= Khiwai =

Khiwai is a town and nagar panchayat situated in the Saroorpur khurd Block of sardhana tehsil Meerut District in Uttar Pradesh, India. It is located at a distance of 7.916 kilometres from the Mandal headquarters at Sarurpur Khurd, and is 26.16 kilometres from the district headquarters at Meerut. The population, according to the 2011 Census of India was 21,049 and the village is largely Muslim.

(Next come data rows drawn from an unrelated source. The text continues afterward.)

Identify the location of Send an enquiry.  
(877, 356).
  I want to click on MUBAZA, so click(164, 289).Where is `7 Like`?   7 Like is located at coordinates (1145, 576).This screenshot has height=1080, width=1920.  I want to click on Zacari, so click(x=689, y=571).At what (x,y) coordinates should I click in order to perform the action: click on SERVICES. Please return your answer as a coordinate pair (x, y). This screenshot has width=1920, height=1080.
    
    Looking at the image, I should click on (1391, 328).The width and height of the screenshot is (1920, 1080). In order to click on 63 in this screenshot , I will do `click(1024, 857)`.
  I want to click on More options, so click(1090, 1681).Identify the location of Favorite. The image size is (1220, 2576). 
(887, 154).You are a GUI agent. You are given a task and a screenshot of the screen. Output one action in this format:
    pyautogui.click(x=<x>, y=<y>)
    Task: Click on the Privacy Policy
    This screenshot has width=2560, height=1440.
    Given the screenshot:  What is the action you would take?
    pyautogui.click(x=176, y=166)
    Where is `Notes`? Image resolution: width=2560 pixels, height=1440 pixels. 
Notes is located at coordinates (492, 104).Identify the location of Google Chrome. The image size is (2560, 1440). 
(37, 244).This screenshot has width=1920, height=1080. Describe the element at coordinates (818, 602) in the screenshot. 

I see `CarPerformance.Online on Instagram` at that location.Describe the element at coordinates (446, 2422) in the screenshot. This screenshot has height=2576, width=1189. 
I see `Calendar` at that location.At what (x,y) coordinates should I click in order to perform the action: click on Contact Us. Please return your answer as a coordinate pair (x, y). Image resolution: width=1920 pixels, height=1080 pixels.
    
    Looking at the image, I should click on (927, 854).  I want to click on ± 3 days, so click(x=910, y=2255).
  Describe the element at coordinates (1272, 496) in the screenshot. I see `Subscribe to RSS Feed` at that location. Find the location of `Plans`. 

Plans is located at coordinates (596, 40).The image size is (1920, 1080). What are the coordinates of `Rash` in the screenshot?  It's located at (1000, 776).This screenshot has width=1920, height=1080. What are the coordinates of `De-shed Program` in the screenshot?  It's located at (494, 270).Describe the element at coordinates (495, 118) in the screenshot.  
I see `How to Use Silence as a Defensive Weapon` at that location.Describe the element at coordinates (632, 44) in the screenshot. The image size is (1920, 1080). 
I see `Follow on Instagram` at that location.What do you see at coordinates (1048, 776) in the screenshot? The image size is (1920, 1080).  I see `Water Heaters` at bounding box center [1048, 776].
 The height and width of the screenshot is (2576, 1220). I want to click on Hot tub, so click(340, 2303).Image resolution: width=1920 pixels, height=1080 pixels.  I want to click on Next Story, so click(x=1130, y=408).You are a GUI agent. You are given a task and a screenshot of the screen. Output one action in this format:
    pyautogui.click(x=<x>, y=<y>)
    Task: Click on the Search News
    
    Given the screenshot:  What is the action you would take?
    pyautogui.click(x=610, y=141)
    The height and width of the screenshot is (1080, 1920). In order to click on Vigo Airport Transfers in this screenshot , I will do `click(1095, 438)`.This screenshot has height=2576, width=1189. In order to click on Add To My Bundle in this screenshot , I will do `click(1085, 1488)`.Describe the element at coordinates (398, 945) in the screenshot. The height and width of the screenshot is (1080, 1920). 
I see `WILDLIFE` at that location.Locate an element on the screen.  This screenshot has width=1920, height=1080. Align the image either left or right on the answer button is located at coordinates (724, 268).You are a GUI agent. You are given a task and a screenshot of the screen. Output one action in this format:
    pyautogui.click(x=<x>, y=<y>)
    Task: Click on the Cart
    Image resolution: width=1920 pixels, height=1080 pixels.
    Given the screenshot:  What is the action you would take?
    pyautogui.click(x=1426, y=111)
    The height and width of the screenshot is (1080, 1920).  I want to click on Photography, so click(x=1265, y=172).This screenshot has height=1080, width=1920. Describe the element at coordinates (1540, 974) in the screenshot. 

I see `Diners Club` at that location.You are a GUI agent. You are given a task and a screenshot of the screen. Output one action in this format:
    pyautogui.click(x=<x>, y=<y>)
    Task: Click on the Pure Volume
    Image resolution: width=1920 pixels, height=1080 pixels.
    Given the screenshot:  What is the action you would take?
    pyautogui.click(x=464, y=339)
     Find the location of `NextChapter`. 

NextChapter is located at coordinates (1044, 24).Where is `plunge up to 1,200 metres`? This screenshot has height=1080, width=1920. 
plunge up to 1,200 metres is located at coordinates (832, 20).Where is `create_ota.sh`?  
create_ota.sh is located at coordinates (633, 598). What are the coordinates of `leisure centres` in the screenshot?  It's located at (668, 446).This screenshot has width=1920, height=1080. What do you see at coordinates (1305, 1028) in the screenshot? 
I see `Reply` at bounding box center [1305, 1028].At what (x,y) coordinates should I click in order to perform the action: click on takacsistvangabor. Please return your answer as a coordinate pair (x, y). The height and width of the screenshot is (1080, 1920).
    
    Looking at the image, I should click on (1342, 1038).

At the entrance of Khiwai town is a Mata Shakumbhari Devi Temple, one government school adjacent to it and other one on the other side of crossroad of Khiwai's entrance.
Although a large number of population is Sunni Muslims having roots of Rajput Hindu and called as "Raangad"; But there are only Hindu Rajput families at the outskirts of Town. 90% of Hindu Rajputs are of Chauhan Dynasty

== History ==
Khiwai was founded in 1627 by Rana Kherati Singh, when the 12 villages surrounding Khiwai were ruled by Baloch Muslims. Rana Kherati Singh and his brothers Hare Singh, Naurang Singh, Udai Singh, Kukrat Singh, Sher Singh, and Jai Singh were approximately 8-10 sons of Rana Neem Chand. They came from GarhiHarsaru, now located in the Gurgaon district of Haryana. Together, they seized the 12 villages surrounding Khiwai from the Baloch Muslims and built a temple for their family deity, Shakumbari Devi, outside Khiwai.